Aim of the task — Search the records below for the string "will", and report each line that contains it.

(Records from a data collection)
########################################
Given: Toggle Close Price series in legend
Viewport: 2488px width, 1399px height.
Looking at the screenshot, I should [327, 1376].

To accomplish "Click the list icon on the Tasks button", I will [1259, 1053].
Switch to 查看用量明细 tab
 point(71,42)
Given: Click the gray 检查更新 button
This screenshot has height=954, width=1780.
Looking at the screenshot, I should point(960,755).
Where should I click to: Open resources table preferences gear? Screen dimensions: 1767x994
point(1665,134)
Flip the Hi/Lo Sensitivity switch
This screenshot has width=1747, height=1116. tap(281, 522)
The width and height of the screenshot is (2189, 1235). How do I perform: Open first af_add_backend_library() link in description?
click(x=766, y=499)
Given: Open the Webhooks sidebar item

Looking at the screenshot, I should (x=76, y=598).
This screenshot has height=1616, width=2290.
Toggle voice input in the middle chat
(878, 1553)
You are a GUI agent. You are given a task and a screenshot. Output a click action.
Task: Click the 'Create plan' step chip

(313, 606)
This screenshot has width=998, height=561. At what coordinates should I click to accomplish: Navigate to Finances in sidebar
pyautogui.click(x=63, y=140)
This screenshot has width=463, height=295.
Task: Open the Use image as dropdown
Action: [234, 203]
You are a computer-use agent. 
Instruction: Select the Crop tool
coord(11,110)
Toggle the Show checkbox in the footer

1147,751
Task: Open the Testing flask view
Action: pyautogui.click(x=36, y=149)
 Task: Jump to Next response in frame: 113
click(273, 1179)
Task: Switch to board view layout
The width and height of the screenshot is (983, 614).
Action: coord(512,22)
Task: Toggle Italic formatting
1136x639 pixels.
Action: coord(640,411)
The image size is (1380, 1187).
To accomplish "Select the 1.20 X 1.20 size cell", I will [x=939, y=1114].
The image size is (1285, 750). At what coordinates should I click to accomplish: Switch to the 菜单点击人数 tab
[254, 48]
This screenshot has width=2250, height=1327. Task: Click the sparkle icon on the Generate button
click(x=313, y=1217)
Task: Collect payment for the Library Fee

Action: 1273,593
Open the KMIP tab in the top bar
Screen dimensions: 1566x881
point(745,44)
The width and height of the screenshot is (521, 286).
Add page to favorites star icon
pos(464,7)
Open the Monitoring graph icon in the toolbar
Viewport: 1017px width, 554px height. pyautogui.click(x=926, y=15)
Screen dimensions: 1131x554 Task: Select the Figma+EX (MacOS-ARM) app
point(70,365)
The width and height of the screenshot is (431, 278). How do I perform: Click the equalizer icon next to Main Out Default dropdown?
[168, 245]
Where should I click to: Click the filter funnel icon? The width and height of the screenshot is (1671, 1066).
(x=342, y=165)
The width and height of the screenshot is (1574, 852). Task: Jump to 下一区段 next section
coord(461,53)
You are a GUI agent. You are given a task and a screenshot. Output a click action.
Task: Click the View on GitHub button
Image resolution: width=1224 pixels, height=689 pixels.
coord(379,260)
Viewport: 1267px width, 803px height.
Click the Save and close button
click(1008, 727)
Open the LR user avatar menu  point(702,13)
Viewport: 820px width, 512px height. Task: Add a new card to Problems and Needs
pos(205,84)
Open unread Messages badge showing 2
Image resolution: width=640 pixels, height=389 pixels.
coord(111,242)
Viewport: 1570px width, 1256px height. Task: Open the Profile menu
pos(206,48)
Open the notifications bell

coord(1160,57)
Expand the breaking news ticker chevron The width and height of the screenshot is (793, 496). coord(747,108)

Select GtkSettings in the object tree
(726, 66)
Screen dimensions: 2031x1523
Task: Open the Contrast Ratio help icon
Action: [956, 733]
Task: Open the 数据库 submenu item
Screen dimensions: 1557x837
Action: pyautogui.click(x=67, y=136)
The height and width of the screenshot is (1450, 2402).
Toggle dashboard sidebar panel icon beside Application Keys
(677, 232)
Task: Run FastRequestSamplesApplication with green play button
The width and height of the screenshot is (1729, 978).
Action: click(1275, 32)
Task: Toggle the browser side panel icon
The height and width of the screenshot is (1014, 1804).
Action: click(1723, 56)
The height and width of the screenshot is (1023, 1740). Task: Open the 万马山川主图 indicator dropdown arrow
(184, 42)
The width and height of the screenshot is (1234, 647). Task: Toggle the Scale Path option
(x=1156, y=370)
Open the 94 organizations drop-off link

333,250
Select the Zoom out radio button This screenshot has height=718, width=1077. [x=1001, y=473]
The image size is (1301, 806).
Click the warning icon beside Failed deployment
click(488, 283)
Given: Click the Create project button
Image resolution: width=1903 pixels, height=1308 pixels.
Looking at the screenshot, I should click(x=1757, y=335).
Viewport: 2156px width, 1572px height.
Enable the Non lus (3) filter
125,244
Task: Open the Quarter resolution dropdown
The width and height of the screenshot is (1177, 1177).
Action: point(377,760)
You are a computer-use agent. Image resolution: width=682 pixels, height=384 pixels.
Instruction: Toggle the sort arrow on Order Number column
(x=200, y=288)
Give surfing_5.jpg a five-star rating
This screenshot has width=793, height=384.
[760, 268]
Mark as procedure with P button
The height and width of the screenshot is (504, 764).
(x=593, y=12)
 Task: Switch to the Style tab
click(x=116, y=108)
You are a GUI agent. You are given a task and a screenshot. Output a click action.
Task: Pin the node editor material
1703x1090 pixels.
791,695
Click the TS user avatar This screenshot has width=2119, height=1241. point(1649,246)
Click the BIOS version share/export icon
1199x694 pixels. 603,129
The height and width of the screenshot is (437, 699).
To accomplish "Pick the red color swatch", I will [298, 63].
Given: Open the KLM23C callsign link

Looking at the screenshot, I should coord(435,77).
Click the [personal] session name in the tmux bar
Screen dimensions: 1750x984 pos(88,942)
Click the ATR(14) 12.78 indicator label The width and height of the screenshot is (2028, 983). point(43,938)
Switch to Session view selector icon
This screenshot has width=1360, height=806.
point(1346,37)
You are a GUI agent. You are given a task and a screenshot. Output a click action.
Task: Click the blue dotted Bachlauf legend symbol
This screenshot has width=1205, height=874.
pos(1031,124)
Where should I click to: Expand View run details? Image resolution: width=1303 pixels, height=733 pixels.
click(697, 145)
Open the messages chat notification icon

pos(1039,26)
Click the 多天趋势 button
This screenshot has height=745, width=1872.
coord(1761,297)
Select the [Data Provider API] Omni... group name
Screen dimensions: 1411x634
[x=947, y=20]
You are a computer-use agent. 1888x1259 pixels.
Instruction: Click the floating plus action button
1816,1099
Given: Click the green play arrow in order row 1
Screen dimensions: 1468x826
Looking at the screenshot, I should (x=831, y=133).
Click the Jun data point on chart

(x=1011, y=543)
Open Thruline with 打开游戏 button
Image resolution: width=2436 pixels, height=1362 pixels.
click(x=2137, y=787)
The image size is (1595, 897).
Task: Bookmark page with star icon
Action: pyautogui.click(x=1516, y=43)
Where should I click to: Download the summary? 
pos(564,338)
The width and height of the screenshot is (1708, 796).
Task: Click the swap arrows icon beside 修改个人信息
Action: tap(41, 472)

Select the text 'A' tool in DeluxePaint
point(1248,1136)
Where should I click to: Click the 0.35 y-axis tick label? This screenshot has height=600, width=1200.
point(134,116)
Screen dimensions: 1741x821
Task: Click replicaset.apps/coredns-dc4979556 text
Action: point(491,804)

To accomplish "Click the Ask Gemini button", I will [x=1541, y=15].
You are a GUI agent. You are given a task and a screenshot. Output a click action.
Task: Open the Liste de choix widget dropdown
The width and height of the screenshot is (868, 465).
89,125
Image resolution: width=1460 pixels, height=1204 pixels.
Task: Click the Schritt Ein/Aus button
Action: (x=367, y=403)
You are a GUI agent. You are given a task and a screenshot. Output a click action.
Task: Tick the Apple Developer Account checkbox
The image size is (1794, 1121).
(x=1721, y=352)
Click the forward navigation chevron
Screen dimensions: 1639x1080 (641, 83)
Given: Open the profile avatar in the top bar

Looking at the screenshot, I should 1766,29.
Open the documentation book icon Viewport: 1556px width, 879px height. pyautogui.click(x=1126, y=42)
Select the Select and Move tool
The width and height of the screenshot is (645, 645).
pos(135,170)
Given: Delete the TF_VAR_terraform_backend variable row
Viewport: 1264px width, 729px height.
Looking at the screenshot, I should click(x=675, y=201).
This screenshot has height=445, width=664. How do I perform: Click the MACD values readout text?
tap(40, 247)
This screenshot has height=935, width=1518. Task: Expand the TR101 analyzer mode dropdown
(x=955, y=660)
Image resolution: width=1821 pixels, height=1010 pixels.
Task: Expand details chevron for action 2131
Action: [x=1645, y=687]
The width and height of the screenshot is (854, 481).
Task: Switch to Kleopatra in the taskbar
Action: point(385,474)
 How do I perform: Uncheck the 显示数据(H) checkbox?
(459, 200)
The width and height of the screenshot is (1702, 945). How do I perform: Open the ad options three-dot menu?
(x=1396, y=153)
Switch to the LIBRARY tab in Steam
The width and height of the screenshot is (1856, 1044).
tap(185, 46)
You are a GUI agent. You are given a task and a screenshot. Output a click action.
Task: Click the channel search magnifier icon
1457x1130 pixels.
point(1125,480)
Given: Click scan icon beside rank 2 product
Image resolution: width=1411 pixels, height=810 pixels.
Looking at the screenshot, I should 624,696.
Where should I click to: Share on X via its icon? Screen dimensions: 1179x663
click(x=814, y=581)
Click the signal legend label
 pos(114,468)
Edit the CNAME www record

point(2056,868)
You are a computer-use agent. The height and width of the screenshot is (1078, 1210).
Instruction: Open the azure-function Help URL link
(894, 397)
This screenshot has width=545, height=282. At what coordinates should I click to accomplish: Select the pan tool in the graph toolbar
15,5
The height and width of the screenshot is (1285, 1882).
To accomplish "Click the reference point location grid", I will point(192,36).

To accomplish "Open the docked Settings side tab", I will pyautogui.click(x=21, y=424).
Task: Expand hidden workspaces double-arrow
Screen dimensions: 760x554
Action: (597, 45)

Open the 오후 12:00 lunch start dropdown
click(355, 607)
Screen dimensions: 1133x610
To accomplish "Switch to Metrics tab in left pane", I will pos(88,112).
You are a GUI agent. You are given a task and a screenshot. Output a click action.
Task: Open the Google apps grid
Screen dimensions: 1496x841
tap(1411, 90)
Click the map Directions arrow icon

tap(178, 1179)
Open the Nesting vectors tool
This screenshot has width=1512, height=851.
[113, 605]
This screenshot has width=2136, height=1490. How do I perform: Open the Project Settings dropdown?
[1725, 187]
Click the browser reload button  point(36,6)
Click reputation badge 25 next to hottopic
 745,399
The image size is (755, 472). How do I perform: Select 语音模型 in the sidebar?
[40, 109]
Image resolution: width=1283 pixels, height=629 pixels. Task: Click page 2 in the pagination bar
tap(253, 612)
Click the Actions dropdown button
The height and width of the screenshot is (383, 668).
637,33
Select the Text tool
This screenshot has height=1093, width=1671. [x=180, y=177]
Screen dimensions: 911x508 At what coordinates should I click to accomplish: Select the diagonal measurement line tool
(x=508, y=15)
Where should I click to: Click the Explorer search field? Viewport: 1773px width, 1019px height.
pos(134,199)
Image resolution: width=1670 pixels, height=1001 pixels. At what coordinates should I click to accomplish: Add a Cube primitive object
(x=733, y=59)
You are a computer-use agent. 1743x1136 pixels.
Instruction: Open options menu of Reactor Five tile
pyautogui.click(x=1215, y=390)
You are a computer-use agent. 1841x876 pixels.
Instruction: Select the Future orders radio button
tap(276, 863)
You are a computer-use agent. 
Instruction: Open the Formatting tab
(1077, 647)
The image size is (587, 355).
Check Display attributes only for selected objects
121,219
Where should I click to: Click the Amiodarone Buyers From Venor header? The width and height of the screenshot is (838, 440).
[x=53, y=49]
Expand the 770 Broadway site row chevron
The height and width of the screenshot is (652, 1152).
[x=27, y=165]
########################################
Written answer —
To accomplish "Click the list icon on the Tasks button", I will [1259, 1053].
To accomplish "Select the 1.20 X 1.20 size cell", I will [x=939, y=1114].
To accomplish "Pick the red color swatch", I will [298, 63].
To accomplish "Click the Ask Gemini button", I will [x=1541, y=15].
To accomplish "Click the reference point location grid", I will point(192,36).
To accomplish "Open the docked Settings side tab", I will pyautogui.click(x=21, y=424).
To accomplish "Switch to Metrics tab in left pane", I will pos(88,112).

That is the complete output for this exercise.